Per molti, la storia di Pinocchio è molto suggestiva, in quanto abbiamo un figlio che nasce
da due padri: la prima famiglia di fatto della storia. Si racconta, dunque, di due uomini che
resteranno amici per tutta la vita, si presentano con due parrucche, che quando litigano lo
fanno graffiandosi e mordendosi. Quando fanno la pace, interviene il legno che si
intromette, provocando la ferita e dando inizio nuovamente al litigio tra i due uomini.
III capitolo
Qui possiamo notare che la genesi di Pinocchio è avvenuta per gradi. E’ un quadretto che
ci porta a stare dalla parte di Geppetto, il quale a causa di Pinocchio vive la tribolazione di
essere padri. Pinocchio ride: abbiamo visto che il riso è la sciagura dei personaggi
fantastici, che li fanno sembrare non affidabili.
In questo capitolo l’autore nomina la lingua che nell’immagine non è rappresentata, così
come non vediamo le orecchie.
In una logica tipica della pedagogia dell’800, se un genitore fa un errore nell’educare suo
figlio fin dalla nascita, allora si troverà un delinquente in casa: Geppetto aveva già visto
che nell’animo di Pinocchio ci potrebbe essere stato un bambino che fallisce.
Questo bambino, però, è già adulto, dunque non aveva bisogno di fare quello che
facevano gli altri bambini: dopo pochi istanti era già completo.

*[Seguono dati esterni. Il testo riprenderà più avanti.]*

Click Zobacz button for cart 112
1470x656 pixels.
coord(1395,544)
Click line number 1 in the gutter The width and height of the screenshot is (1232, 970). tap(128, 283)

La questione del naso di Pinocchio è molto complicata:
Collodi ironizza sul lavorismo, paese delle api industriose, anche se crede nelle
possibilità redentive del lavoro. Pur ironizzando sulla scuola, sulla medicina, sulla giustizia,
non fa sconti sul tema della “buona volontà”, del “sacrificio” e del “risparmio”.